Assuming the model primarily reflecting the actual situation, the prevalence and transition probability were selected and calculated from the Lifeline Express Diabetic Retinopathy Screening Program in China. The screening initiative and the AI grading system were adhered to the grading criteria outlined by the English National Screening Programme[17]. Our findings could potentially apply to other screening program aligned with same grading standard.
Based on the different geographic and economic landscapes between the rural and urban areas, we demonstrated superior cost-effectiveness in telemedicine screening with AI-based grading. The ICER associated with the two telemedicine screening strategies in rural area is consistently below three times of the per capita GDP, while, in urban settings, it is below one time of the per capita GDP. The telemedicine-based screening is cost-effective because: First, the geographic, substantial population, and logistic challenges in remote areas of China are huge. With insufficient of medical resources, traditional screening methods rely on substantial workforces. Second, telemedicine-based screening can reduce the expenses in transportation and the wage loss due to time constraints so that the financial burden on individuals can be relieved. In urban area, the heightened awareness of general healthcare and willingness to receive regular ophthalmic examinations exists, but the wait times and demanding work schedules often impede regular hospital visits. The convenience and time-saving in telemedicine-based screening cater to the demands for comprehensive eye healthcare management.
In previous studies, fundus photography and telemedicine-based DR screening were compared in the family physician-based DR screening;[10, 31, 32] yet, both strategies graded the fundus photos highly depending on human assessors. With the development of digital devices, algorithms, and technologies, the cost of telemedicine-based screening with AI-based grading is low and with high diagnostic accuracy, which can assist real-time DR screening. In this study, we provided more evidences on the cost-effectiveness of telemedicine-based AI DR screening. Recently, several studies that AI-based DR screening was recommended in rural area, but not recommended in urban area while combining telemedicine technique.[33, 34]Previous studies showed that combining screening AMD and DR strategy and combining screening of multiple eye diseases are cost-effective in rural and urban China, [35, 36] suggesting that other modes of screening can help to improve the DR screening programs.

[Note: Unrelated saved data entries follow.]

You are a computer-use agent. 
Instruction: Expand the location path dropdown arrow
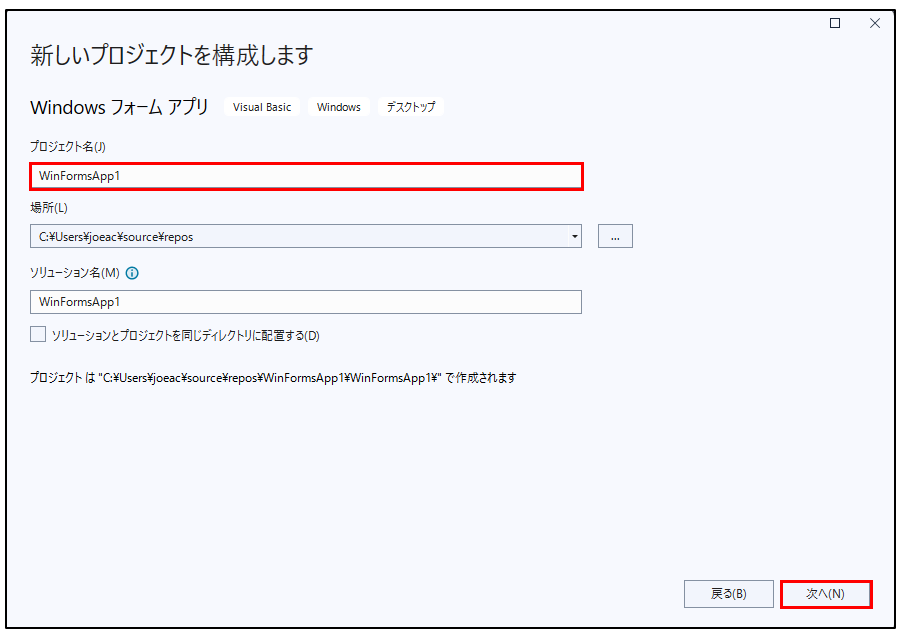[x=574, y=237]
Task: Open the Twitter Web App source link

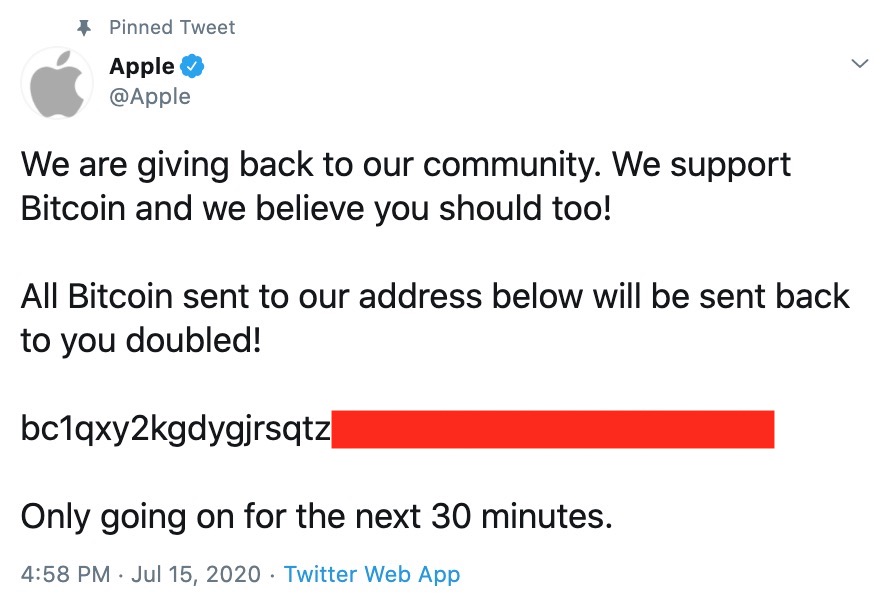Action: [372, 575]
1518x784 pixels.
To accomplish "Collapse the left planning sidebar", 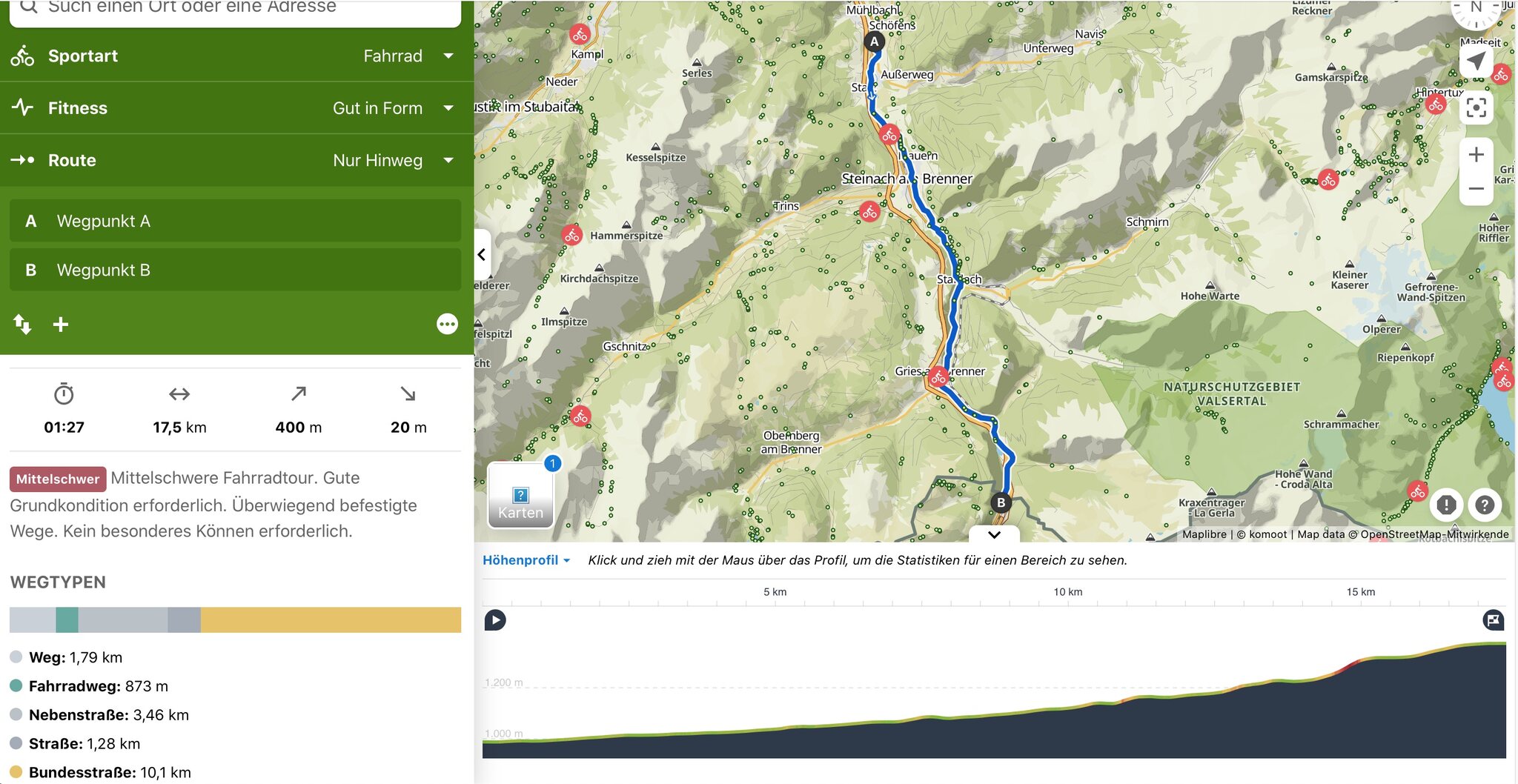I will (x=482, y=254).
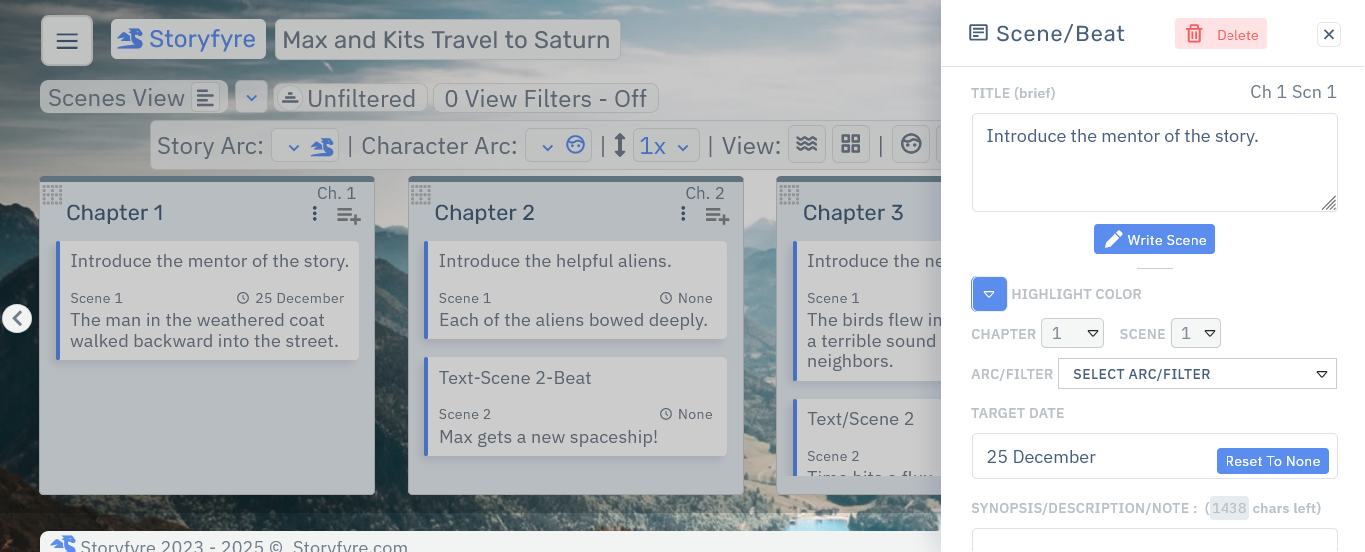The height and width of the screenshot is (552, 1365).
Task: Open the Select Arc/Filter dropdown
Action: (1197, 374)

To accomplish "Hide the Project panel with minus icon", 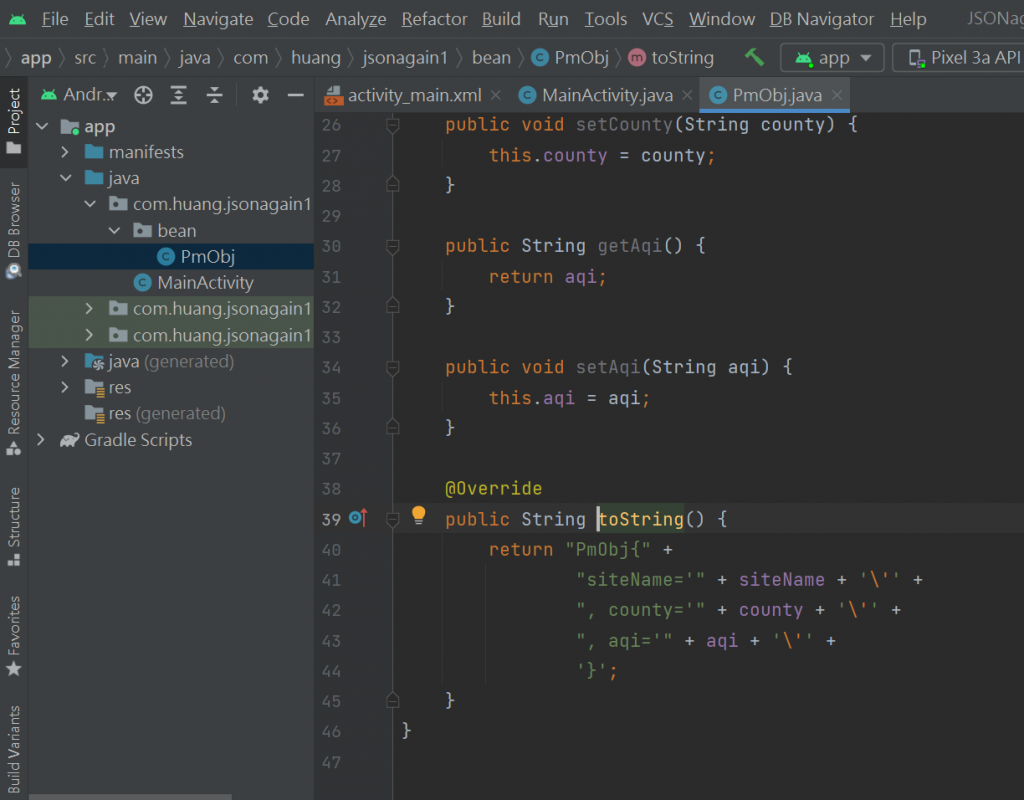I will (295, 95).
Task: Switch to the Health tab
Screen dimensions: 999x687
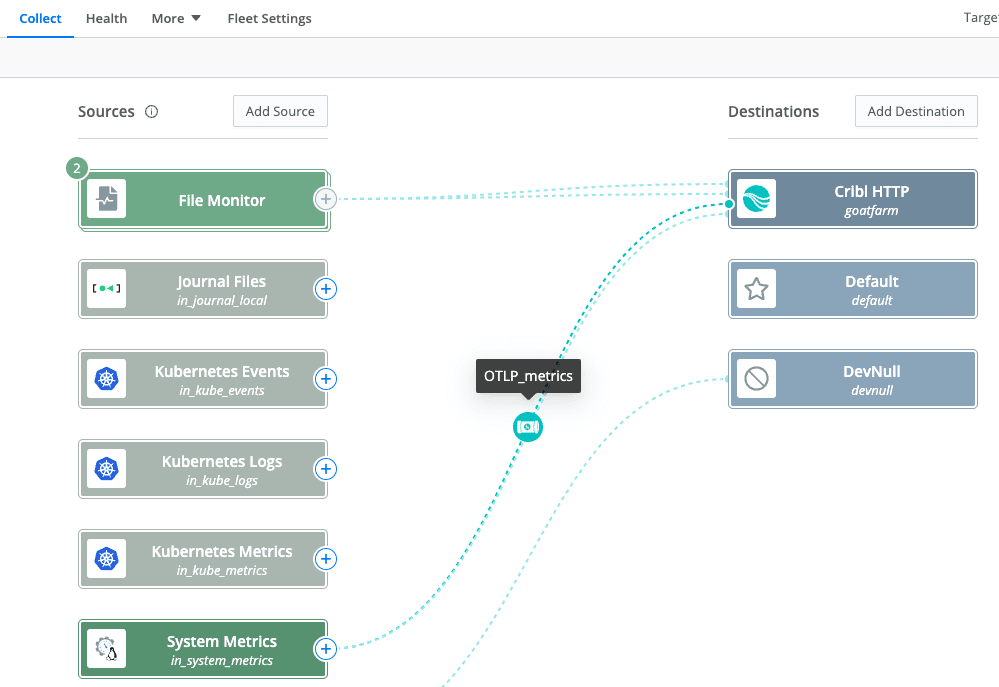Action: click(x=106, y=18)
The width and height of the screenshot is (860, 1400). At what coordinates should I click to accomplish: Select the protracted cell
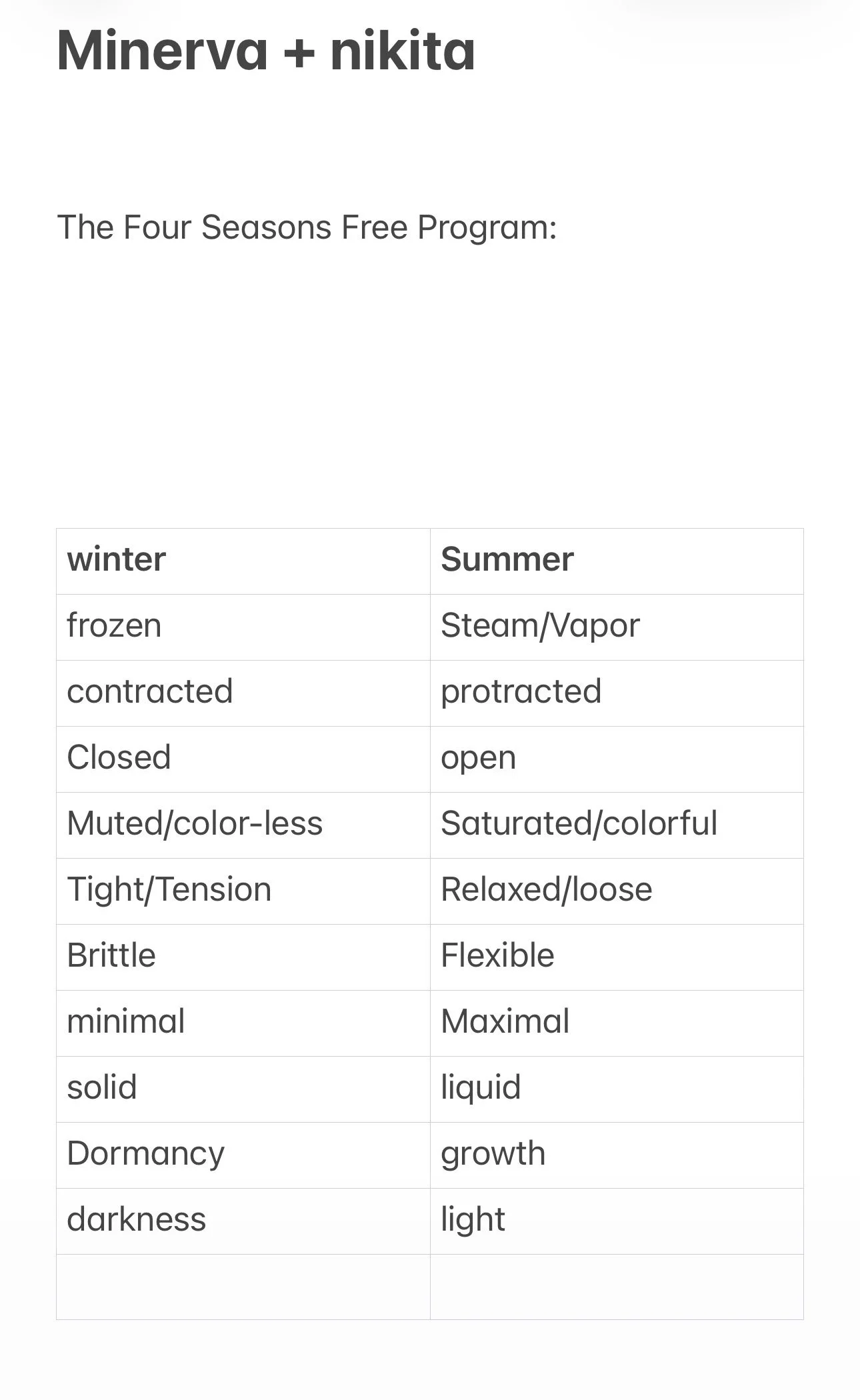(617, 693)
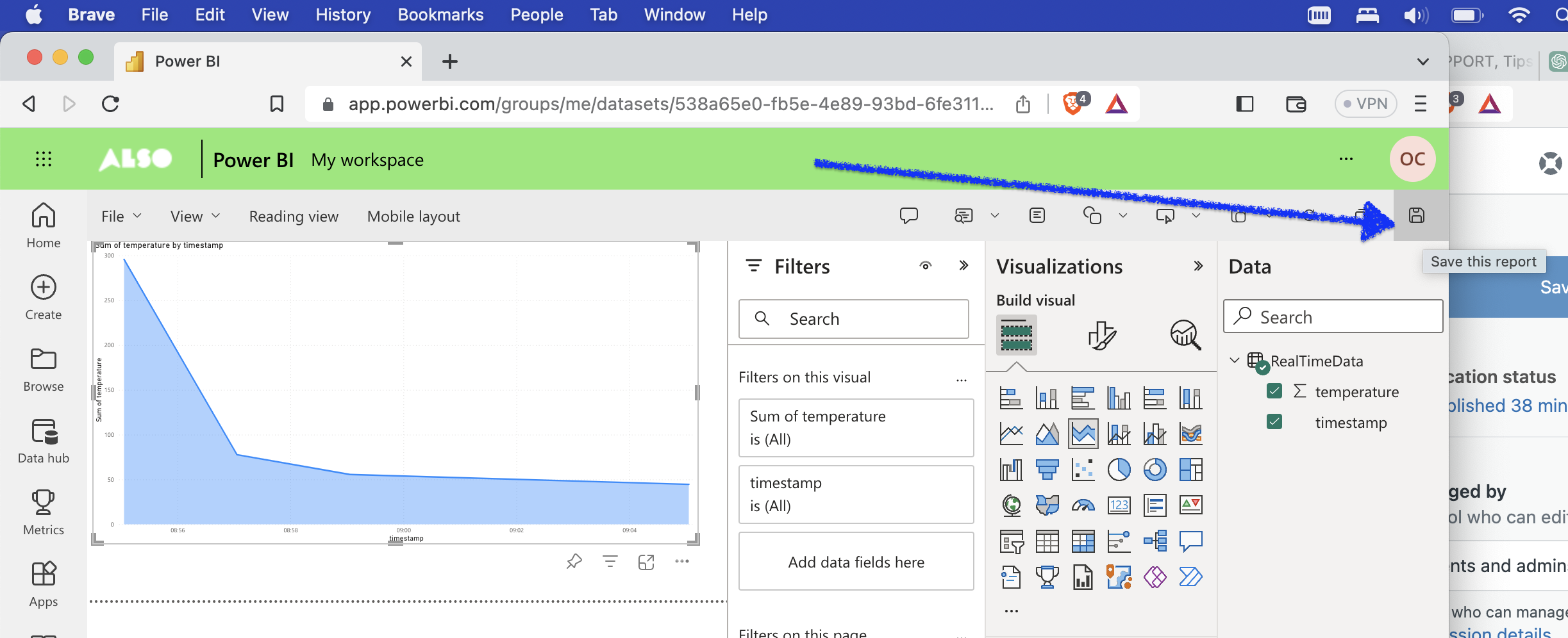Switch to Mobile layout

tap(413, 217)

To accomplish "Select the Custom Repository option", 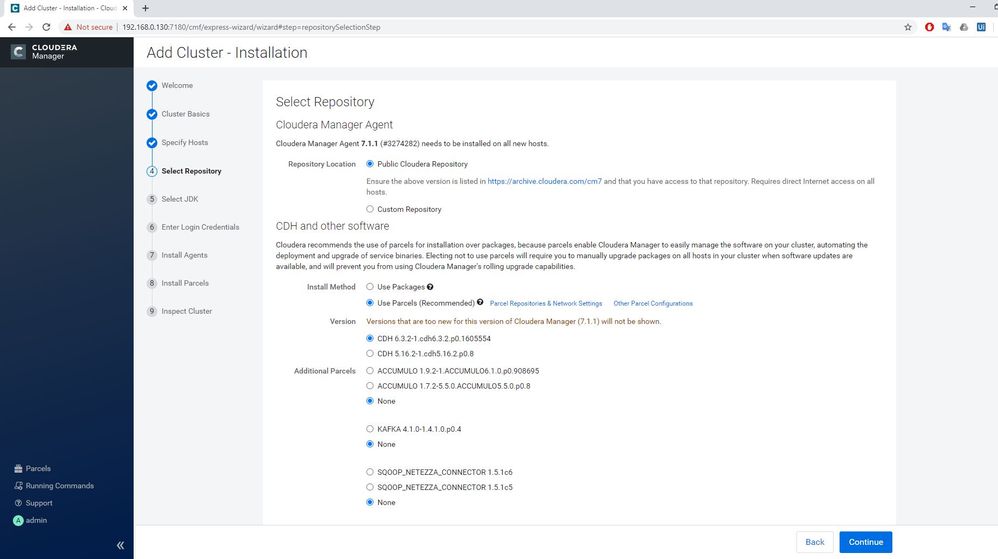I will coord(370,209).
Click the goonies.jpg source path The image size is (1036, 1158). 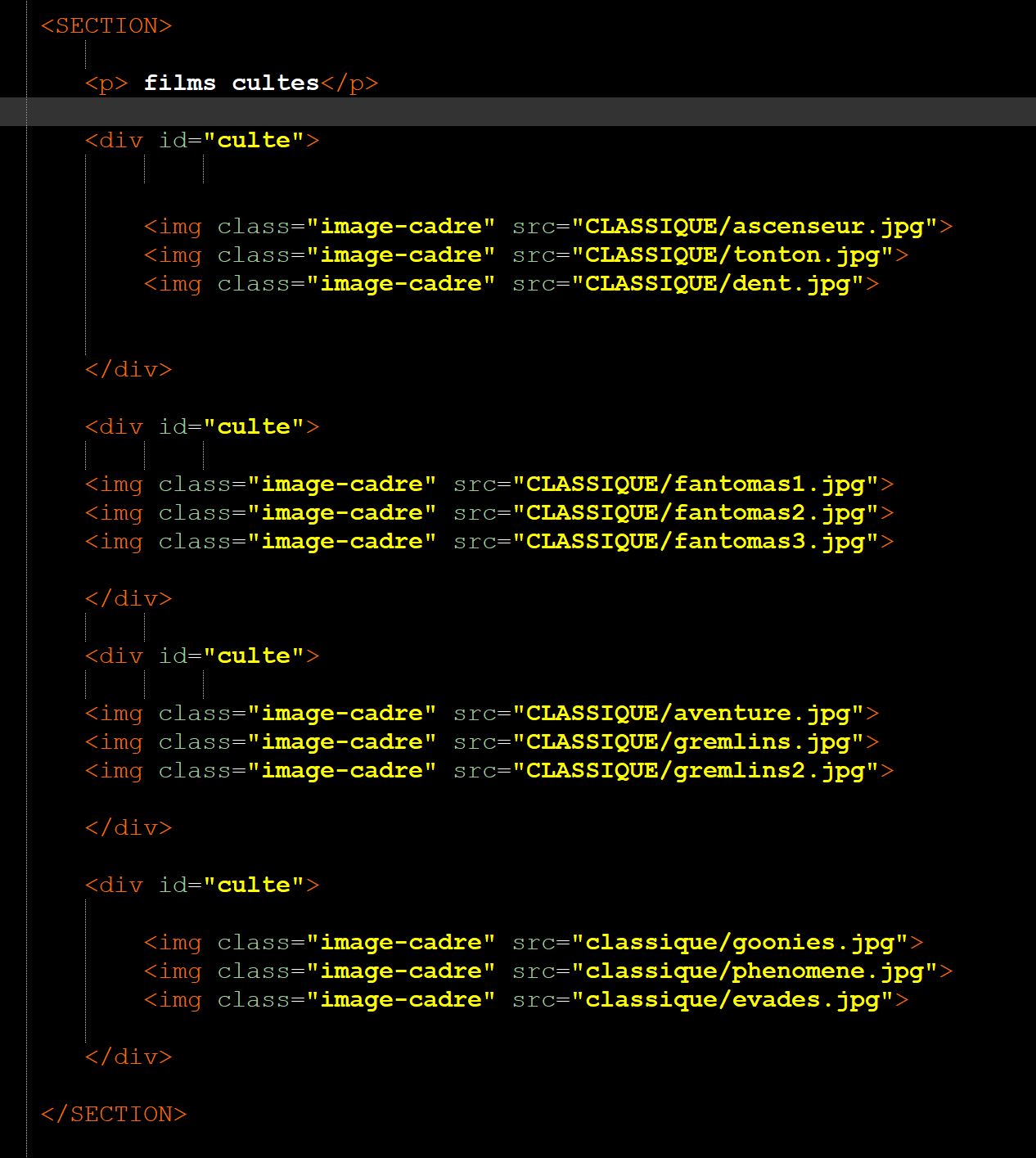coord(739,943)
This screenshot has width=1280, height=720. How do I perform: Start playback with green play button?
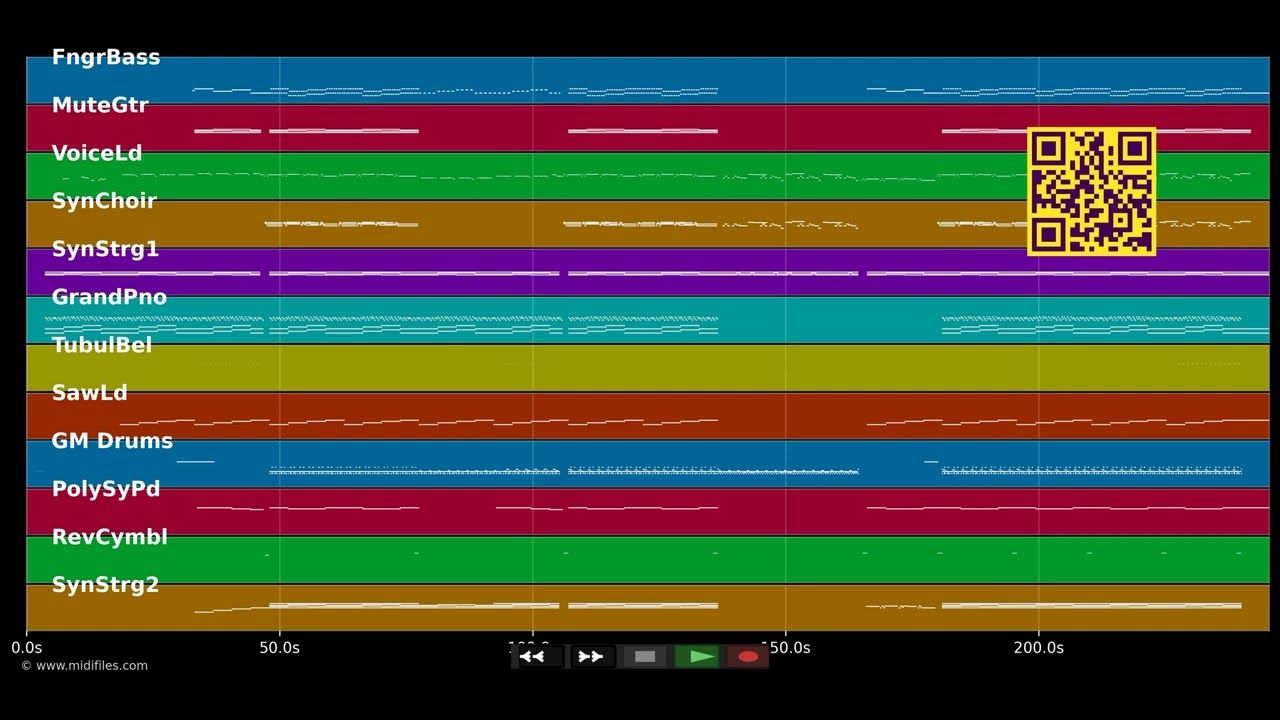(x=698, y=657)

Charging a small out-of-pocket cost would reduce the willingness of potential DR patients to participate in screening, especially among low and middle-income populations. [37] Due to huge population and finite healthcare budget and resources in China, implementing free DR screening service would be unfeasible. Yet, the AI-based screening will considerably overcome the shortage of ophthalmologists across China. AI-based screening could potentially be promoted to other nations, with lacking of medical resources, human assessors, and routine DR screening programs.
Study limitations
First, the transition probabilities and the utility values were partly derived from the Asian studies other than China, which might be not same as that in China. Second, we simplified the national disease grading system according to the actual situation. Third, the benefits of the detection and treatment of DME were not considered in this study. Furthermore, we assumed that the direct costs were uniform across the urban and rural settings. Future investigations should consider these areas.